Large language models have driven significant progress in natural language processing, but their deployment requires substantial compute and memory resources. As models scale, compression techniques become essential for balancing model quality with computational efficiency. Structured pruning, which removes less critical components of the model, is a promising strategy for reducing complexity. However, one-shot pruning often results in significant quality degradation, particularly in tasks requiring multi-step reasoning. To recover lost quality, supervised fine-tuning (SFT) is commonly applied, but it can lead to catastrophic forgetting by shifting the model's learned data distribution. Therefore, addressing the degradation from both pruning and SFT is essential to preserve the original model's quality. In this work, we utilize self-data distilled fine-tuning to address these challenges. Our approach leverages the original, unpruned model to generate a distilled dataset that preserves semantic richness and mitigates catastrophic forgetting by maintaining alignment with the base model's knowledge. Empirically, we demonstrate that self-data distillation consistently outperforms standard SFT, improving average accuracy by up to 8% on the HuggingFace OpenLLM Leaderboard v1. Specifically, when pruning six decoder blocks on Llama3.1-8B Instruct (i.e., 32 to 26 layers, reducing the model size from 8.03B to 6.72B parameters), our method retains 91.2% of the original model's accuracy compared to 81.7% with SFT, while reducing real-world FLOPs by 16.3%. Furthermore, combining self-data distilled models through model merging yields enhanced quality retention. Additionally, leveraging these pruned models in speculative decoding increases token acceptance rates, thereby improving inference efficiency in applied settings.

Paper Structure

This paper contains 37 sections, 7 equations, 4 figures, 8 tables, 1 algorithm.

Figures (4)

  • Figure 1: Average quality recovery (%) of pruned Llama3.1-8B Instruct models relative to the unpruned baseline, across varying prune block sizes on the HuggingFace OpenLLM Leaderboard v1. The plot compares no fine-tuning, supervised fine-tuning, and self-data distilled fine-tuning using the OpenMathInstruct dataset. While model quality declines with prune block sizes, self-data distillation consistently achieves superior recovery.

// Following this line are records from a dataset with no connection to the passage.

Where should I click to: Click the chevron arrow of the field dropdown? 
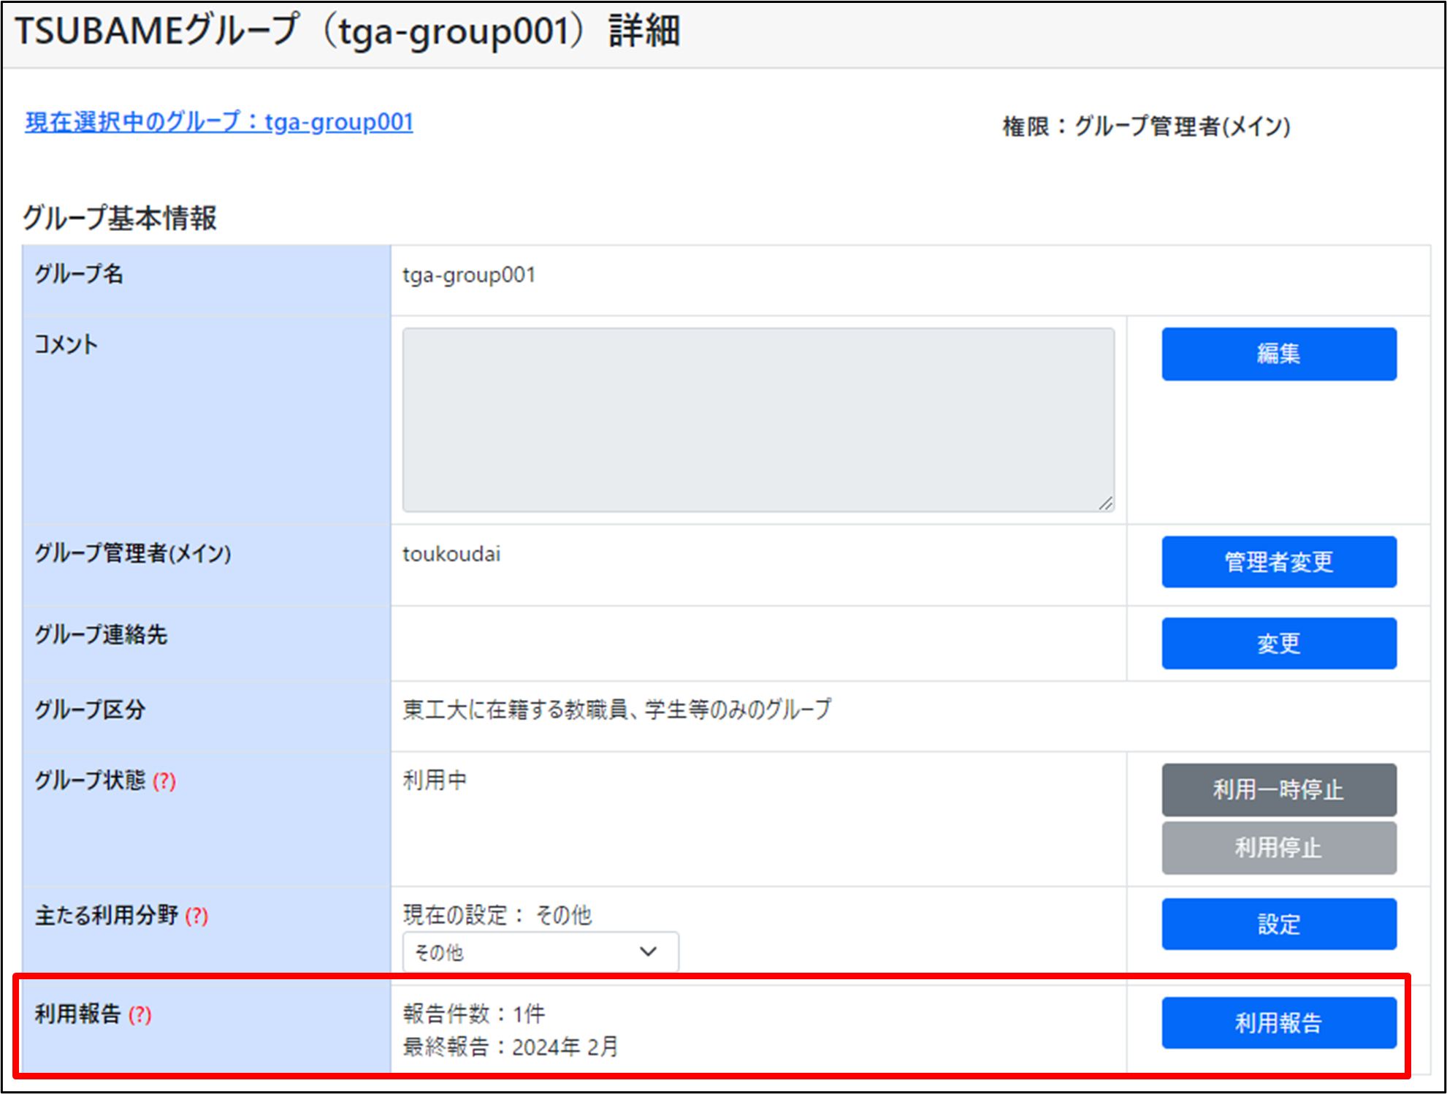[648, 951]
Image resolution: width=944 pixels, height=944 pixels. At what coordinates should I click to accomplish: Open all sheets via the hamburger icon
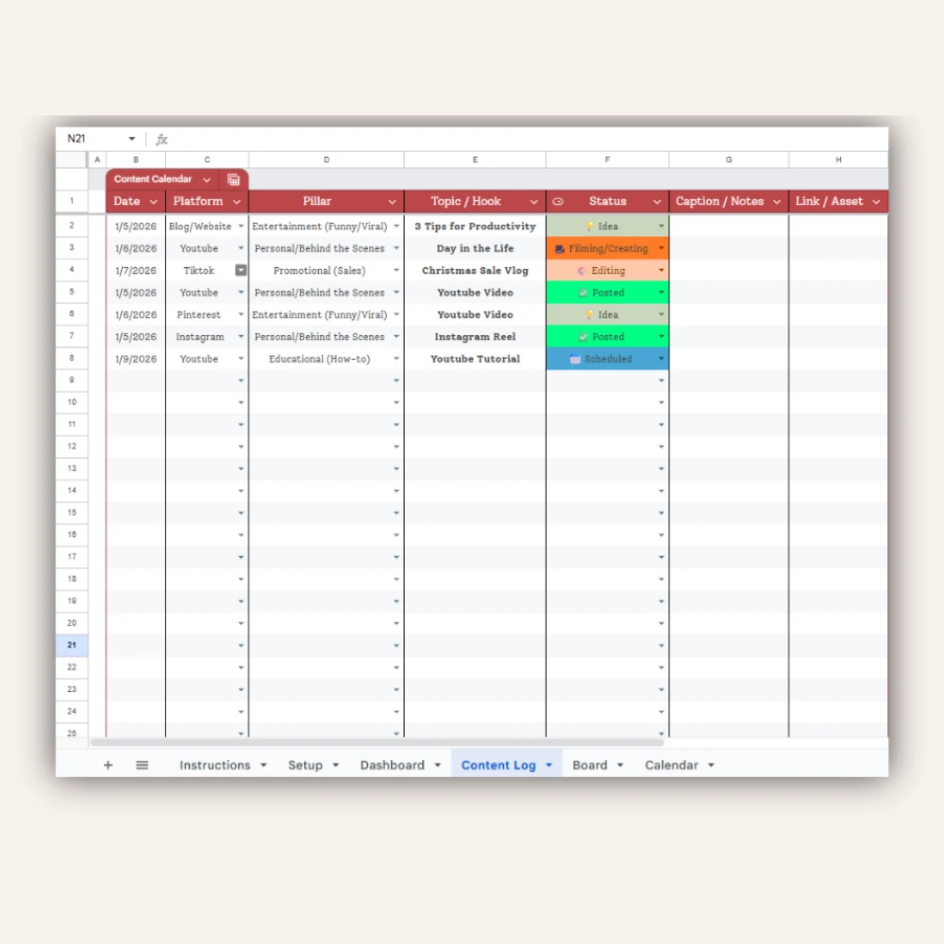(142, 765)
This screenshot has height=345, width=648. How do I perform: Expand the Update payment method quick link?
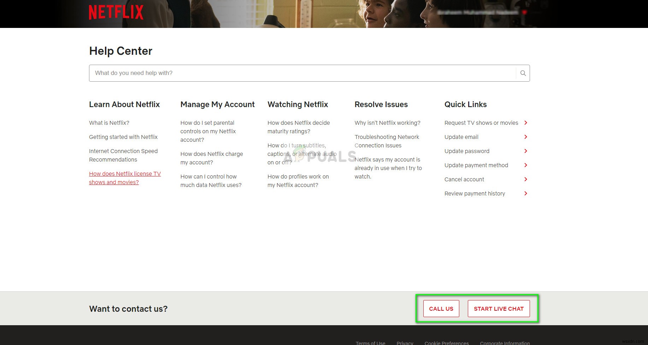coord(526,165)
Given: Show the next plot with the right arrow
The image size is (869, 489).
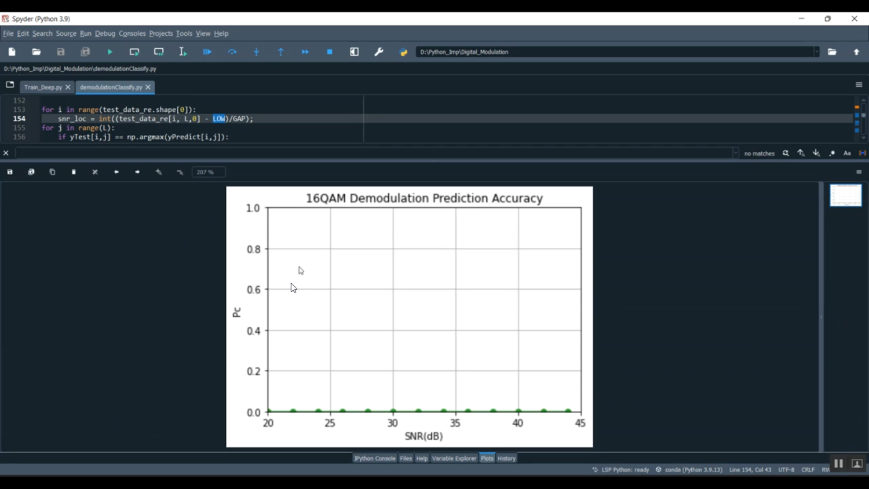Looking at the screenshot, I should pyautogui.click(x=137, y=172).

  • Figure 2: Quality of pruned Llama3.1-8B Instruct models across various datasets and pruning block sizes. The plots show average accuracy across MMLU, GSM8k, ARC-C tasks for GSM8k, OpenMathInstruct, Dolly, and Alpaca under three strategies: Self-Data FT, SFT, and No FT. Self-Data FT consistently outperforms SFT and No FT, with the largest gains using OpenMathInstruct (50k).

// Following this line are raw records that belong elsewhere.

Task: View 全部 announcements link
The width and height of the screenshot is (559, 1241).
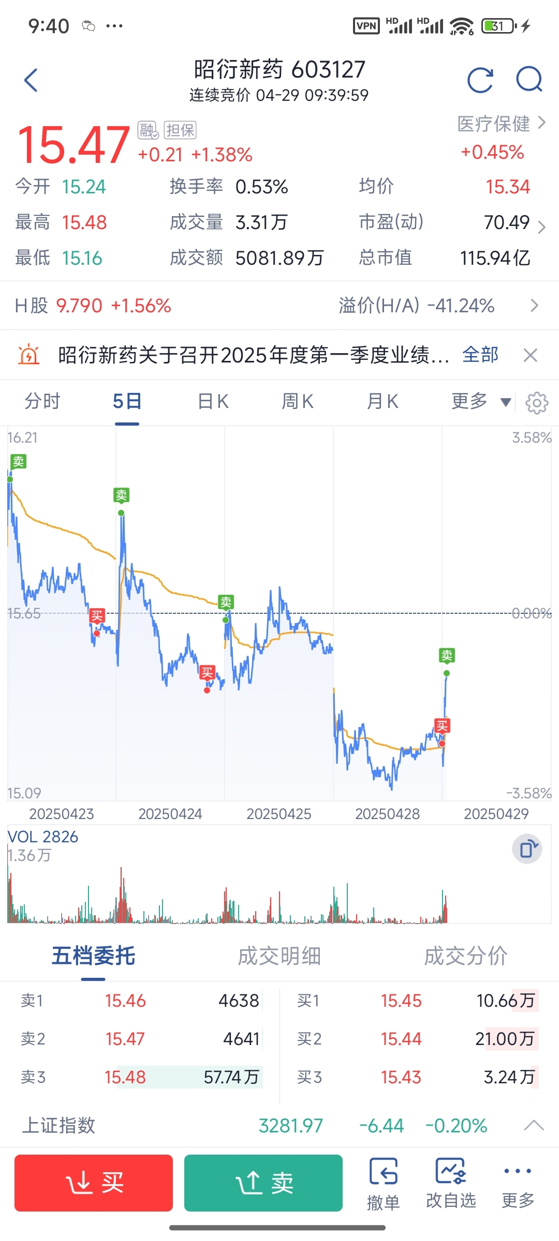Action: point(480,355)
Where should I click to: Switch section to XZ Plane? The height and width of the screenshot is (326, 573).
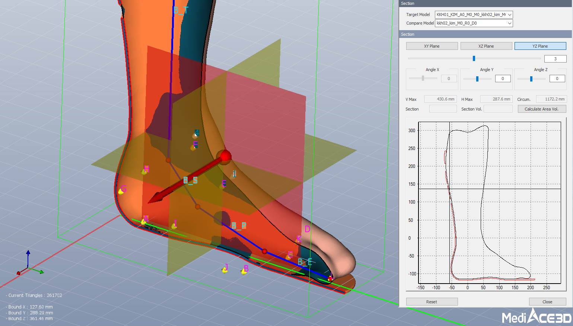(486, 46)
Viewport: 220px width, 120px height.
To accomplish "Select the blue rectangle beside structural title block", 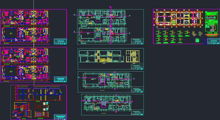I will click(205, 41).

  • Figure 3: Comparison of Llama3.1-8B Instruct using (left) angular cosine and (right) block influence (BI) score metrics. Both metrics highlight inherent redundancy in the middle layers of Llama3.1-8B Instruct, suggesting that these layers can be pruned with minimal impact on overall model quality.

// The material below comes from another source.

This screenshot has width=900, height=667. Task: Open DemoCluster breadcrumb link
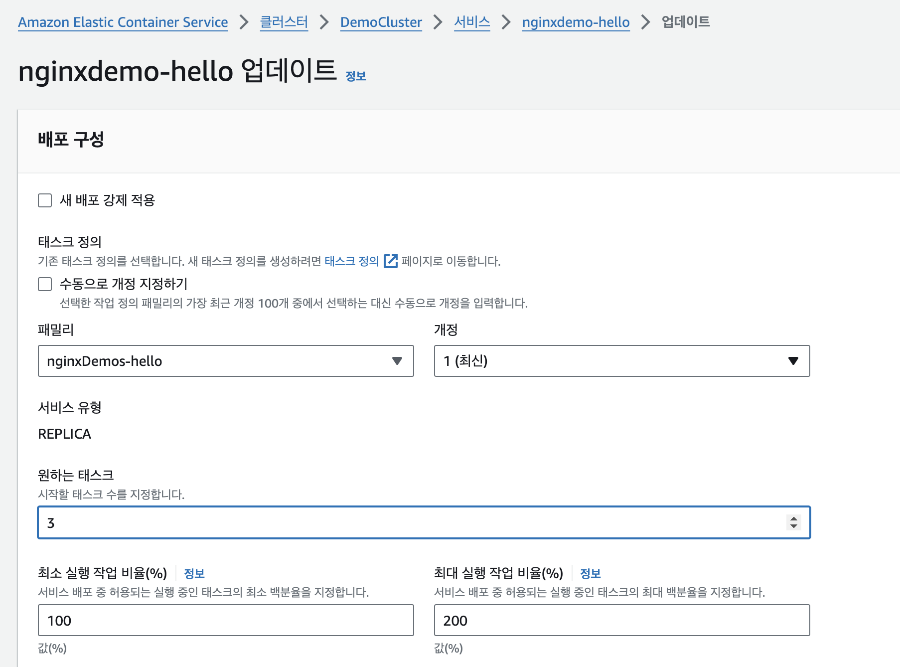381,22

  • Figure 4: Distribution of embedding similarities on GSM8k test dataset. We present the distribution of embedding similarities after fine-tuning a structurally pruned variant of the Llama3.1-8B Instruct model on 50k samples of OpenMathInstruct. We compute the cosine similarity between the sentence embeddings of the pruned models and those generated by the original Llama3.1-8B Instruct model. The plots show: (left) 28 decoder layers (prune block size = 4), (center) 26 decoder layers (prune block size = 6), and (right) 24 decoder layers (prune block size = 8). Self-Data Distilled Fine-Tuning (Self-Data FT) achieves higher similarity to the original baseline model, indicating a reduced distribution shift compared to Supervised Fine-Tuning (SFT).